I'm curious what path the OP took, and how we could improve ranking here (I work at facebook, but not on help center). I imagine the majority of people who search for this are looking to memorialize an account, not un-memorialize it, so I think in general the current ranking is correct, even if it failed in this case.
[EDIT: as ldbrandy points out below, we're making it so this is the first thing you see when you log in as a memorialized account.]
Why not have a special "unmemorialize" button when the account is logged in? Either the person is really dead, in which case the user logging in is probably in charge of managing the remembrance and would not press the button, or the person is not dead and he/she is logging into their own account, which has been pranked.
Or, someone hacked the account. Identity theft of a deceased person is more disturbing than of a live individual - just imagine how friends of that person would feel if the account would start broadcasting that its owner is still alive.
On a related note, a friend of mine has a lot of what she posts flagged as abuse, both on her personal page and on a religious ministry page she's involved with (the posts are not abusive in any way.) Even though she's pretty much locked down her own account, comments she posts to friends' pages often get flagged, sometimes resulting in month-long bans. It seems obvious somebody out there has a grudge and is abusing the flag system; I'm frankly surprised they haven't used the memorial system yet.
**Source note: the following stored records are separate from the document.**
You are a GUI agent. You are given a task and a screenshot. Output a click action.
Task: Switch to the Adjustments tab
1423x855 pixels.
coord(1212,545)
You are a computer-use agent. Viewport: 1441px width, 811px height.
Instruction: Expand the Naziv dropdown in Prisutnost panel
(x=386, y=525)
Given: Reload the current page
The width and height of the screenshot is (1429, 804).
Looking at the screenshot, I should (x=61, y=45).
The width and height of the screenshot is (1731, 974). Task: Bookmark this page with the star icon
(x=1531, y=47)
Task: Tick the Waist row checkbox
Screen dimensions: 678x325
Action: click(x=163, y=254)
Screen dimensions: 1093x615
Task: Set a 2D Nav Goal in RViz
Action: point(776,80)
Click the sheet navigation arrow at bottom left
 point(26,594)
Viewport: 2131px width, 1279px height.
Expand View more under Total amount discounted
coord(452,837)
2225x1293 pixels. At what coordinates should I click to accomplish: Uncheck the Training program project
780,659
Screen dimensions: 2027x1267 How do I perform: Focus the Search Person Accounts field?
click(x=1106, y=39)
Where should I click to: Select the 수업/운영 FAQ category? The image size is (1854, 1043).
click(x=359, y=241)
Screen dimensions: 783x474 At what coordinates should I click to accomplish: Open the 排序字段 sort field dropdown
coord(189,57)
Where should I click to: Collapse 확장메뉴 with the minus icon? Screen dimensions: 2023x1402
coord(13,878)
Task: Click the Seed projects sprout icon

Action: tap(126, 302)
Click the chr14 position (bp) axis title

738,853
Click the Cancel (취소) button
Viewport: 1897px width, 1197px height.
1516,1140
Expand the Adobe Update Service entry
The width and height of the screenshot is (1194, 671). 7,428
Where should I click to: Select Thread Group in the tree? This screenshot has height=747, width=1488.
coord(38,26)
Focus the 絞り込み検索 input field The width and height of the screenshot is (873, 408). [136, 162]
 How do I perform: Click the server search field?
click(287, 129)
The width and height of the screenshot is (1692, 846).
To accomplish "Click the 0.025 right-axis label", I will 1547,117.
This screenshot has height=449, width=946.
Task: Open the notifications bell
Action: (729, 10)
A few of us have gone through this same search process, but haven't been able to find an official answer: is there some sort of appeals process? Is there some way to get a manual review, and perhaps some sort of block put in so that the same people can't keep flagging her?
If there is such a process, how can facebook improve the discoverability? If there isn't such a process, is there a person or department we can contact to intervene directly?
Facebook's Help Center isn't very helpful at least for reporting actual bugs. First off it's tucked away into a dropup in the lower part of the right hand column. The site seems to actively discourage you from report bugs (which may be what Facebook wants in terms of reducing the volume of help tickets).
I had a problem in Facebook's Mobile app (iPhone) where sometimes after uploading multiple pictures into a new album half the album wouldn't be displayed. To me it looked like some kind of memory/display refresh issue rather than Facebook not actually registering the images since if I could see the images if I looked at it through the photos album.
But I could not find anywhere to register a bug/problem and I eventually just gave up. I'm not sure if its been fixed since I stopped bothering to look for a way to reproduce it since there's no place to submit a bug fix anyways.
Subsequently I've found other small bugs on the site, for example a couple of days ago they made an update that moved the Facebook logo down 1px too much. Since they use a CSS sprite, some of the white from the Facebook logo below it was showing. How do I report that? Maybe they knew about it but it was about for 1.5-2 days (it's fixed now it seems).
One more annoying problem: As a developer, I know that other developers will want a lot of information about how the bug occurred and how to reproduce it. So I waited until I got home so I could submit the bug through their website. But if you goto the main website, they want you to go back to your phone and report it through the Mobile Help Center.
Maybe there is a place to submit it, but I've actually spent a decent amount of time looking for somewhere to send bug information to but I haven't found it.
Sorry to hijack, but hopefully someone at Facebook will read this and can suggest a solution.
In Facebook for iPhone, there is a way to report an issue: you can go to Help Center -> Something's Broken -> Report an Issue -> "please let us know", which then shows a page to file a report. It could be made even easier to find, but there is a way.
They can't be, at least not for "perjury", because "under penalty of perjury" has no force unless authorized by a court or, I guess, some specific statute.
The idea that you can stick the words "under penalty of perjury" on a random form to create a legal requirement for truthful answers is one of those Internet legal old-wives-tales, like adding "no copyright intended" to a Youtube upload.
However, if you report that someone else is dead, and they or their family suffer harm as a result, you can probably be sued easily, regardless of whether you use Facebook to make the report, or a carrier pigeon.
Not just while testifying in court. Statutes can also require declarations to be made under penalty of perjury. Valid DMCA notices, for example, must contain one.
Nice to see someone from FB apparently hopping on this right away and replying on SE. Having a more direct interface would be something for them to consider though as a lot of users aren't going to know how to raise an alert "where the techies wander".
If I search for "facebook memorialized" on the google, the first result takes me to https://www.facebook.com/help/?page=185698814812082, which has a link to the right page (though it's at the bottom)-:.
I'm curious what path the OP took, and how we could improve ranking here (I work at facebook, but not on help center). I imagine the majority of people who search for this are looking to memorialize an account, not un-memorialize it, so I think in general the current ranking is correct, even if it failed in this case.
[EDIT: as ldbrandy points out below, we're making it so this is the first thing you see when you log in as a memorialized account.]